The Washington Monthly's Who's Who
January/February 2003

Cyber-agitator Matt Drudge set off a minor media frenzy when he reported, incorrectly, that presidential aspirant Sen. John Kerry (D-Mass.) regularly paid Christophe salon stylist Isabelle Goetz $150 to cut his hair. The actual cost was half that figure, but a number of newshounds ran with the item anyway. Since haircut reporting is the latest rage, we decided to call those who reported the story to find out if $75 hairdos were all that uncommon. CNN "Inside Politics" host Judy Woodruff, whose reporting was among the snippiest ("Kerry is already in denial mode"), spends $80 on her golden locks at the Four Seasons Spa Salon on Pennsylvania Ave. Boston-area gossip columnists are also in Kerry's league, though it seems Boston Globe staffers place a higher premium on style than their crosstown rivals at the Boston Herald. The Globe's Carol Beggy regularly spends $86 at Vidal Sassoon on posh Newberry St., while colleague Stephanie Stoughton takes the prize as the only journalist to admit to spending $100-- "going all out" at a downtown salon on one occasion. She normally frequents a shop in her Jamaica Plain neighborhood, where cuts are in the $20 range. The Herald's Gayle Fee and Laura Raposa, spend $45 and $65, respectively.

Most male reporters, it turns out, take a more frugal approach to hair care. The Washington Post's Lloyd Grove spends a mere $12 at a Bethesda, Md., barbershop, where he often sees columnists George Will and William Safire. The Hoover Institution's Bill Whalen, who took potshots at Kerry in National Review Online, spends only $14 in a Stanford, Calif., mall. Of his $15 hairdo, George Rush of the New York Daily News told us, "It's much cheaper than the senator's, but it probably doesn't look as good." The Washington Times' Tony Blankley, though, shares Kerry's appreciation of a good trim--so much so that he uses the same stylist. Writing in his column, Blankley says Goetz is well worth the price: "She is a gifted artist, making even the top of my old, fat head shimmer and glisten like a Hollywood starlet's."

Kerry is only one of the well-known salon's famous customers--Goetz styles Hillary Clinton's stately mane for $150, and Christophe himself was responsible for Bill Clinton's legendary 1993 trim on Air Force One, which gave rise to the urban legend, debunked by Newsday's Jonathan Schell, that the president shut down Los Angeles International Airport to get it. As for the Texas tresses of President George W. Bush, he pays $30 a cut to Washington stylist Zahira Zahir, who also trimmed the locks of George H.W. Bush and Ronald Reagan. First Lady Laura Bush, on the other hand, is a fan of Andre Chreky, whose cuts start around $60. All prices are without tip.

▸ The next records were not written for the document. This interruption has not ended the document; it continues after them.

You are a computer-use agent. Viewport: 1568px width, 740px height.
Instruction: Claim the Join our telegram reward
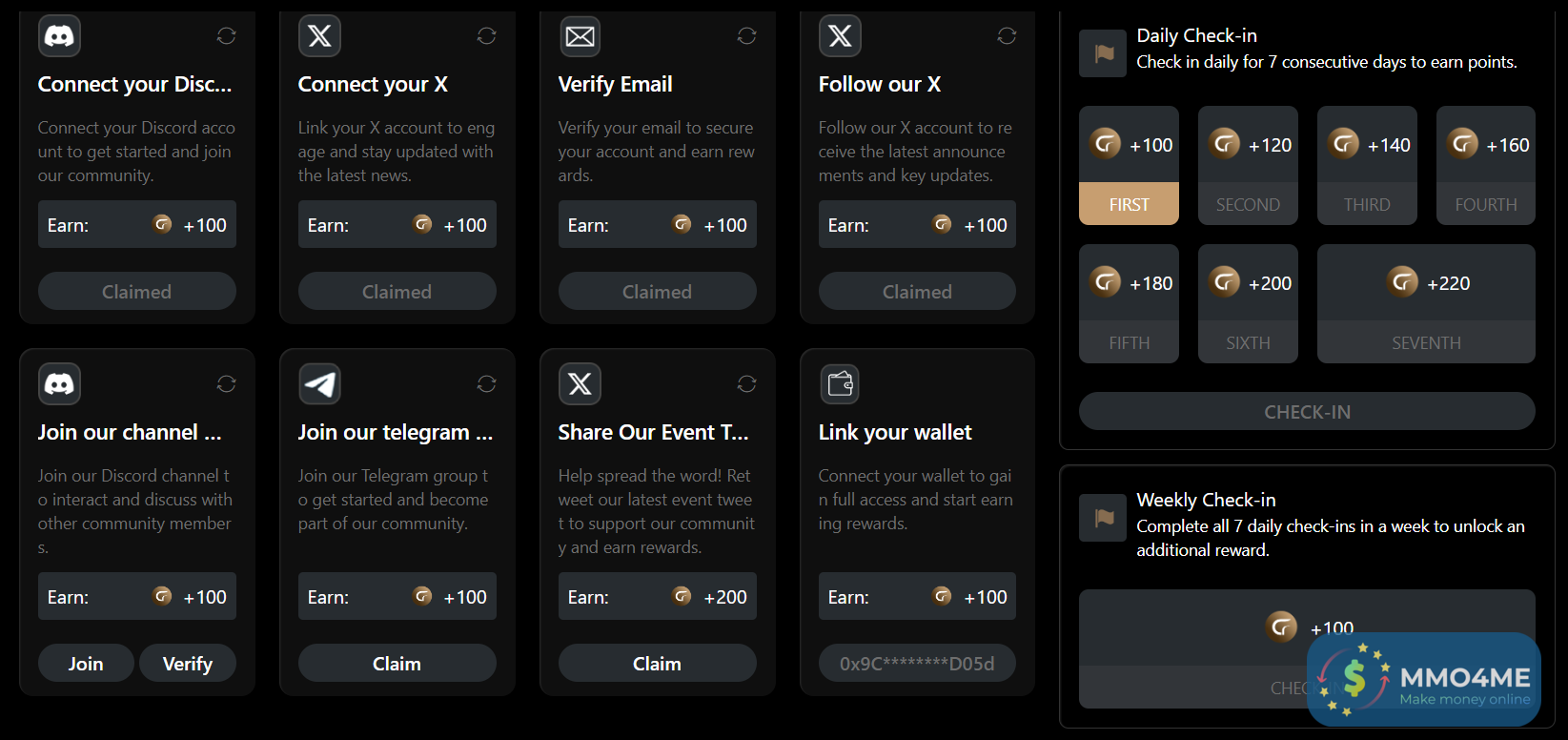pyautogui.click(x=397, y=664)
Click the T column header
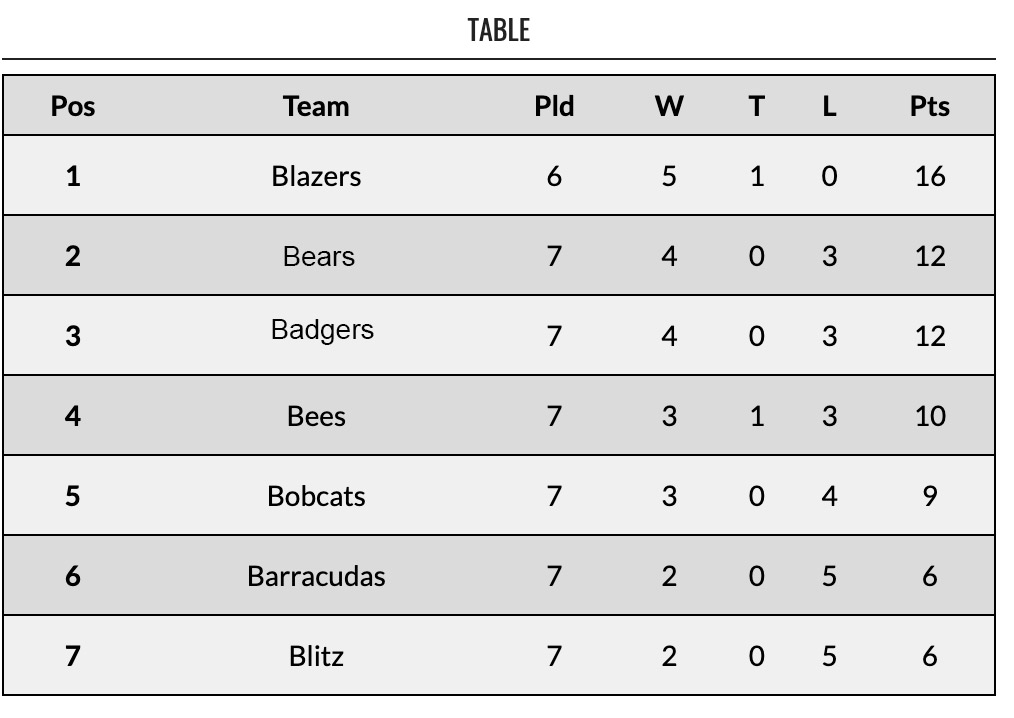1014x718 pixels. coord(756,106)
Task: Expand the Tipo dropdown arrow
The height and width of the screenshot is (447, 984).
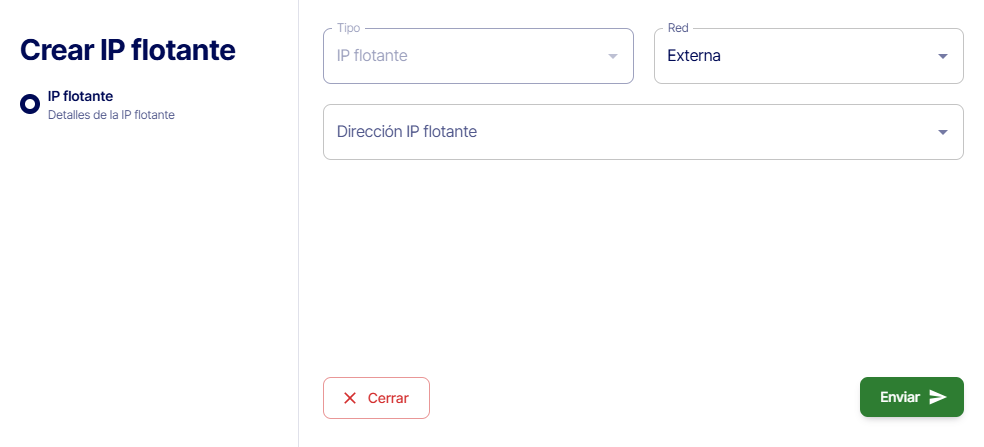Action: tap(613, 56)
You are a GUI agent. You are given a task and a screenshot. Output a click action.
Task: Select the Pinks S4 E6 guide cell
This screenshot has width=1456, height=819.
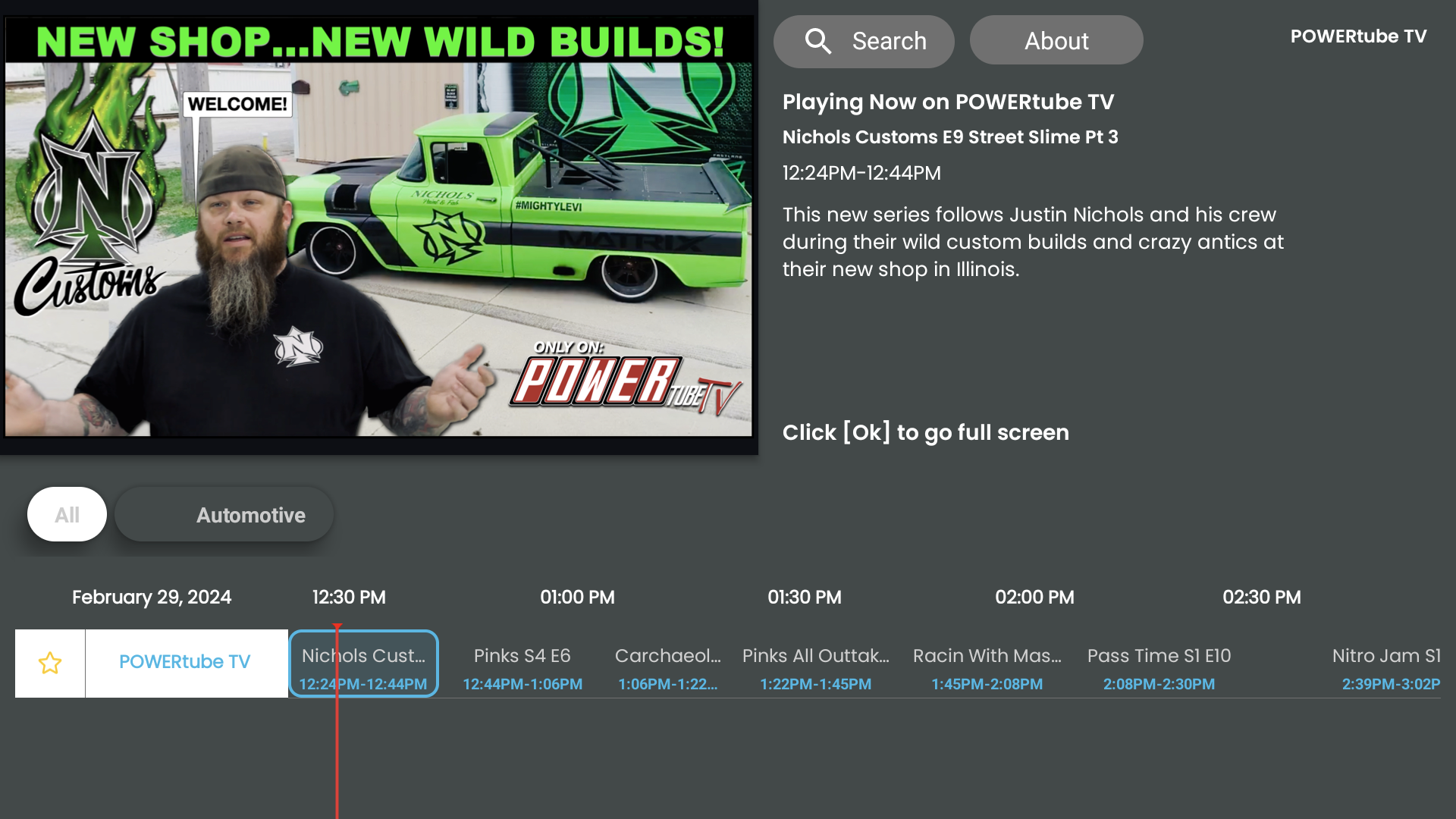pyautogui.click(x=522, y=663)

Few reporters have noted what is perhaps the most lasting legacy of Sen. Strom Thurmond (R-S.C.), now retired: The unusually large number of family members, former aides, and even neighbors he's managed to appoint to federal judicial offices during the past two decades. Four members of the South Carolina District Court owe their jobs to Thurmond, including former aides Terry Wooten, Henry Herlong, and Dennis Shedd--recently promoted to the Fourth Circuit Court of Appeals--as well as Joseph Anderson, who hails from Strom's hometown of Edgefield. Shedd has some company: He joins two other former Thurmond aides now sitting on the Fourth Circuit, William Wilkins and Emory Sneeden, plus one Clyde Hamilton, another Edgefield native and, like Shedd, a former judge on the South Carolina District Court. Robert Carr and Bristow Marchant are both former Thurmond aides; both also serve today as U.S. magistrates for South Carolina. (The state's magistrates are selected by none other than the judges of the South Carolina District Court.) Thurmond's nephew, William Bishop, is chief judge of the U.S. Bankruptcy Court in South Carolina, the judges for which are selected by--you guessed it--the judges of the Fourth Circuit. Finally there's Thurmond's son, 30-year-old Strom Jr., today the youngest and least experienced U.S. attorney in the country.

Between being investigated for fraud by U.S. attorneys in New York, and being sued by shareholders seeking millions in lost investment dollars, it's been a bad couple of months for U.S. Technologies CEO Gregory Earls. Earls's name hit The New York Times' front page in November, when it was revealed that William Webster, who had been appointed head of the government's new Public Company Accounting Oversight Board, had headed U.S. Technologies' audit committee. Webster later followed Securities and Exchange Commission Chairman Harvey Pitt--who had promoted Webster's appointment to the accounting oversight board--in tendering his resignation. But there's at least one other Washington heavy hitter who's tight with Earls: D.C. mayor Anthony Williams. Back in June 2000, Earls teamed up with CNN talking head Bill Press, Washington tennis pro Kathy Kemper, and Fannie Mae CEO Franklin Raines on a fundraiser for Williams. Later, Williams used Earls's downtown office to make fundraising calls.